L’emancipazione è necessaria ma molto pericolosa perché induce nelle donne a omologarsi ai modelli che il patriarcato ha disegnato per loro: è questo uno degli argomenti che hanno indotto Giulietta Ruggeri a scrivere il suo nuovo saggio Cambiare le parole per cambiare il mondo. Il secondo obiettivo del libro – ricchissimo di dati, tabelle, raffronti e molti ragionamenti – è la speranza, spiega la studiosa, di aver scritto pagine utili alle più giovani per svaporare l’idea diffusa che il femminismo ha fatto il suo tempo dato che avremmo ormai gli stessi diritti e opportunità dei maschi.
Giulietta Ruggeri, genovese riservata e colta, prima della pensione era ricercatrice all’Università di Genova. Impegnata nel femminismo dai primi anni Settanta, è un punto di riferimento per molte e molti. Appassionata di linguaggio e di partecipazione femminile alla politica, ha creato e presieduto nel corso degli anni varie associazioni femministe e ha lavorato anche sul campo partecipando a ricerche (nate da progetti europei e ministeriali) sulle Pari opportunità, sull’organizzazione del lavoro e sugli stereotipi di genere nella scuola, temi che in questo libro sono tutti rielaborati con originalità.
Nel ripercorrere con rapida chiarezza le tappe del movimento delle donne e del femminismo italiano dal dopoguerra fino a Se non ora quando? e agli altri gruppi odierni, Giulietta in Cambiare le parole per cambiare il mondo enumera anche nei propri brevi ma corposi capitoli le leggi italiane modificate dal femminismo. Sono tante: il divorzio nel ‘74, il nuovo diritto di famiglia nel ’75, la violenza sessuale che diventa reato contro la persona solo nel ’96, fino all’ultima normativa europea che di recente ha imposto persino in Italia il 20 per cento di donne nei consigli d’amministrazione delle aziende pubbliche.

○ ○ ○ ○ ○ ○ ○

Problema proposto A
Riporta identiche le righe dell'elenco dall'inizio fino alla riga che contiene "(x=52, y=254)", comprese entrambe le estremità, tralasciando le immagini.
Il brano e l'elenco non hanno alcun legame tra loro.

○ ○ ○ ○ ○ ○ ○

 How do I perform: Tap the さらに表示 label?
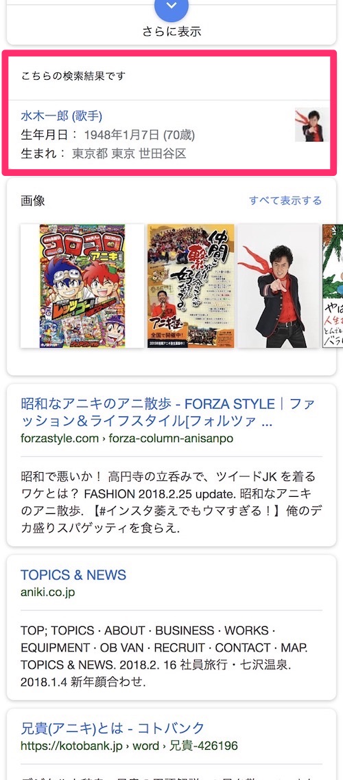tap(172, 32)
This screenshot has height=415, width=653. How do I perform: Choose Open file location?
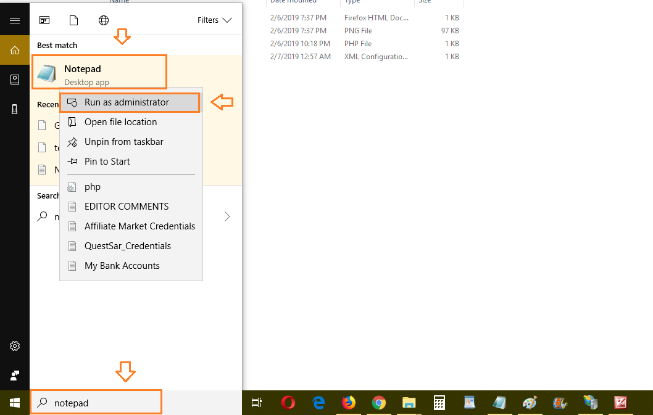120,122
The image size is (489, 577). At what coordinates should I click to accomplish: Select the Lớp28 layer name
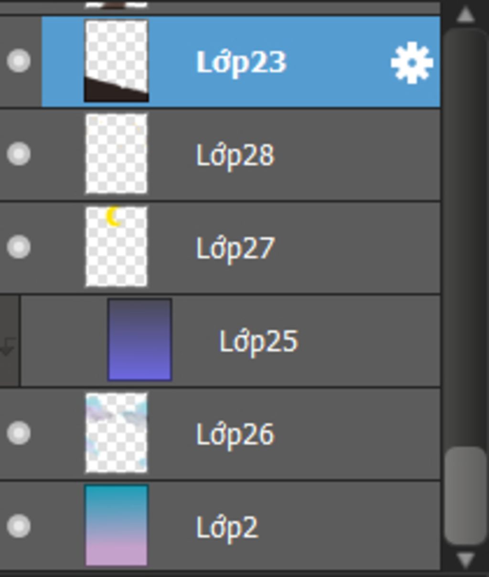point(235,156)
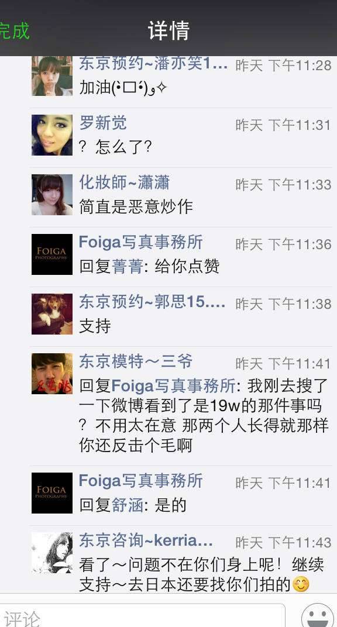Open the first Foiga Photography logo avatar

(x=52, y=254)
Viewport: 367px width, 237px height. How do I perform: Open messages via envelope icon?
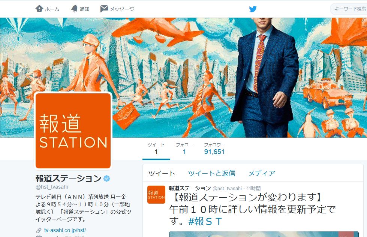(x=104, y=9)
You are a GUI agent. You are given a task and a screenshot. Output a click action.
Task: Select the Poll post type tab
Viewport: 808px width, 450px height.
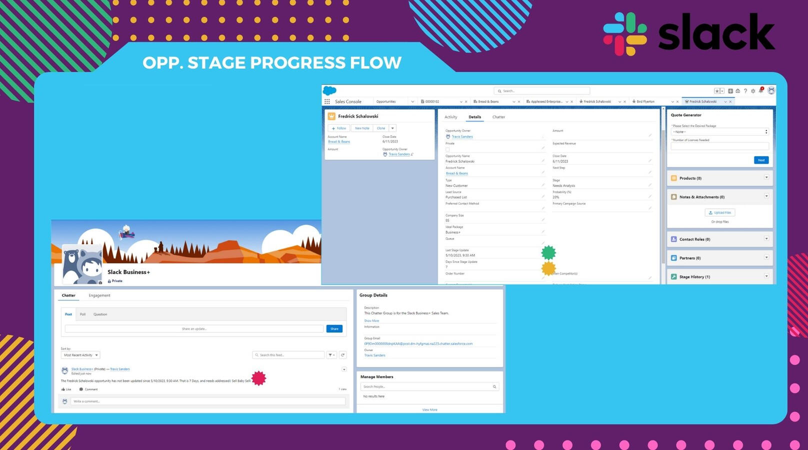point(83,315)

○ ○ ○ ○ ○ ○ ○

Problema proposto B
In base al brano sul saggio di Giulietta Ruggeri, stabilisci se ciascuna affermazione è vera o falsa e cita le parole del brano che lo dimostrano: (i) prima della pensione Giulietta Ruggeri era ricercatrice all'Università di Genova; (ii) la violenza sessuale è diventata reato contro la persona nel '75; (iii) la normativa europea ha imposto il 30 per cento di donne nei consigli d'amministrazione delle aziende pubbliche.

Risultato atteso A
 How do I perform: Tap the さらに表示 label?
tap(172, 32)
This screenshot has height=415, width=653. How do I perform: Choose Open file location?
120,122
The image size is (489, 577). At what coordinates should I click to accomplish: Select the Lớp28 layer name
point(235,156)
Open the first Foiga Photography logo avatar

(x=52, y=254)

Risultato atteso B
(i) Sì: "prima della pensione era ricercatrice all’Università di Genova".
(ii) No: "la violenza sessuale che diventa reato contro la persona solo nel ’96".
(iii) No: "il 20 per cento di donne nei consigli d’amministrazione delle aziende pubbliche".